I usually wear my shirts twice and take them to the dry-cleaner after. I'll
only go once if it's been a hot day or if the shirt has dirt/stains. Maybe 3
times if I didn't wear it all day.

Plus I have about 7 pairs of high-quality pants that work well in an office
and are comfortable for weekends. Most shirts go with most pants. So I have
like 70 outfits so it really doesn't feel limiting, especially if you add in a
few sweaters, jackets, and shoes to bring the combinations way up.

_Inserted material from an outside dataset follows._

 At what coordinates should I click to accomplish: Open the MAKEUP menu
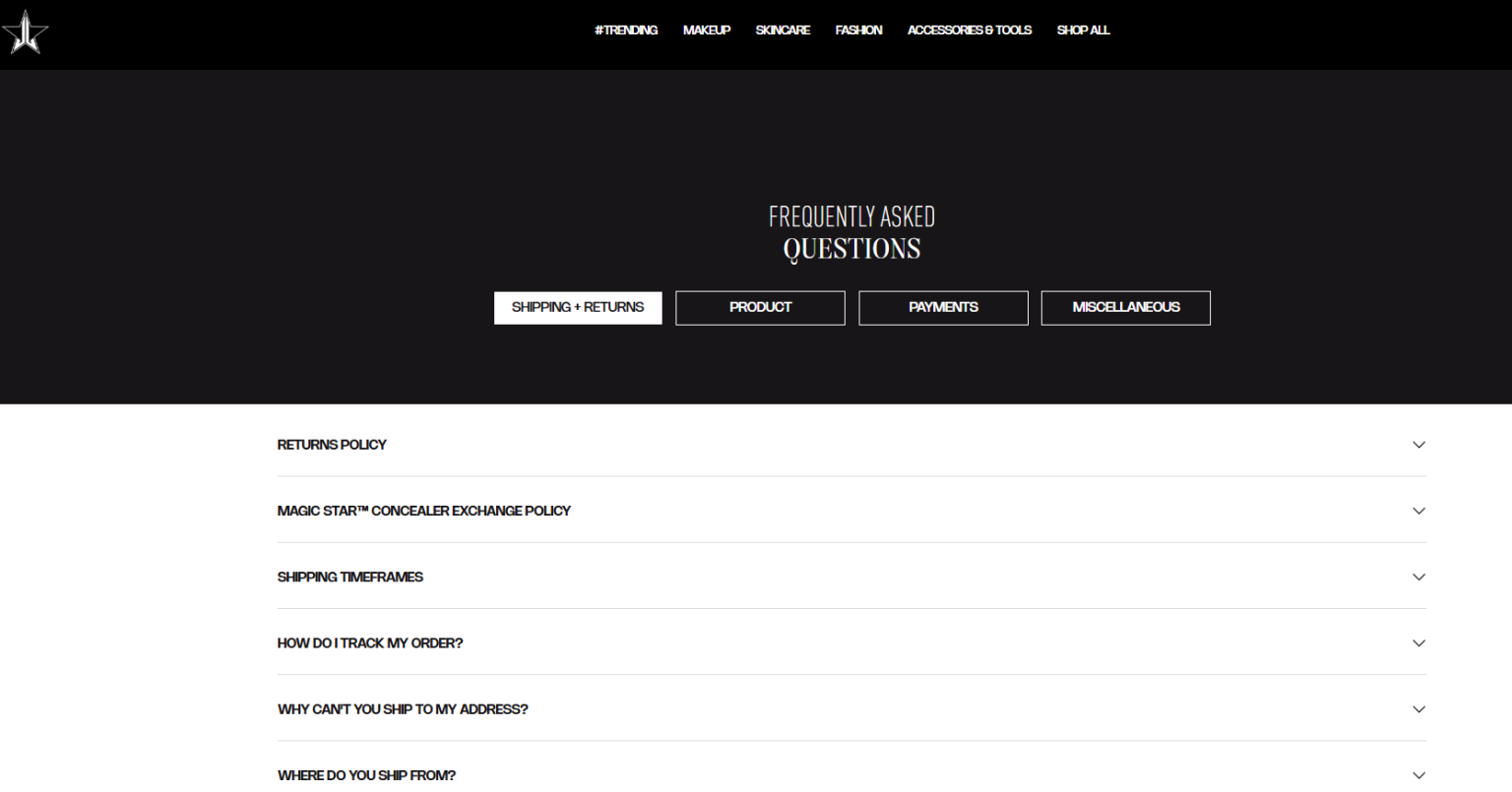[x=706, y=30]
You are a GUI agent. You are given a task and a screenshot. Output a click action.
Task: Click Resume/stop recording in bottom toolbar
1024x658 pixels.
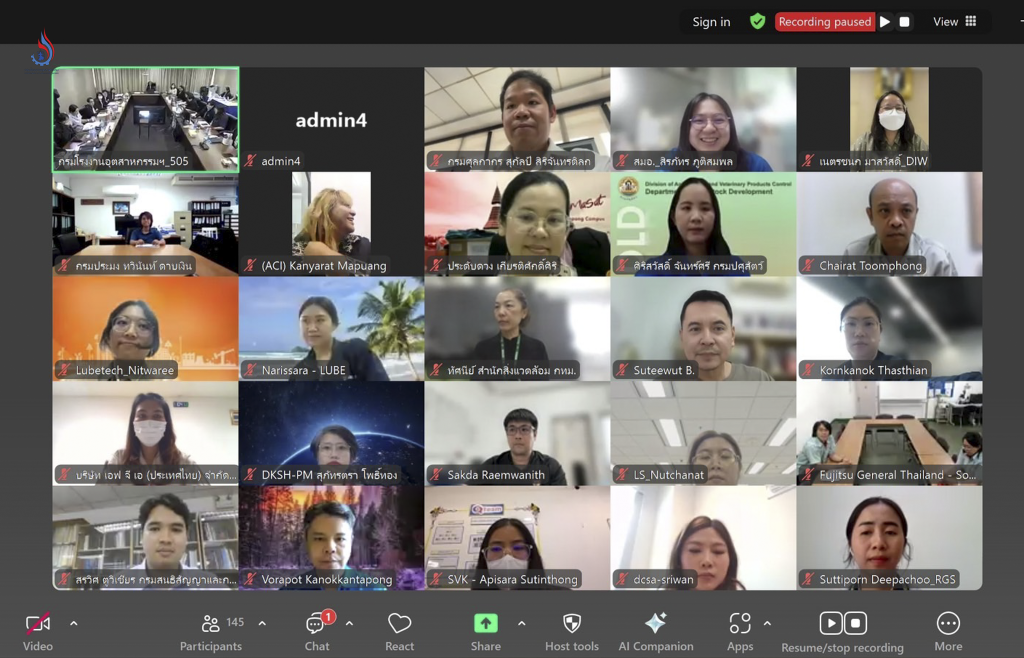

I did the math on this once to figure out cost-per-wear of my shirts. I kept
rough track of how many times I wore a favorite shirt of mine before tossing
it. Roughly 100 times. The shirt was like $120. I paid about $0.75 per wear in
drycleaning. So like $1.75/wear.

(I could wash and iron for myself to bring this way down to like $1/wear but I
hate ironing so I just pay the drycleaner - I also could have gone another 50
or so wears but I spilled coffee on it and I could always see the stain even
though nobody else could I'm sure.)

Compare that with a cheap H&M shirt I bought a few years ago for like $40 -
I've worn it twice and don't look forward to wearing it again since it doesn't
fit as well and is a bit too trendy in its style for me. Cost is like
$20/wear. Save your money and buy higher-quality clothes :)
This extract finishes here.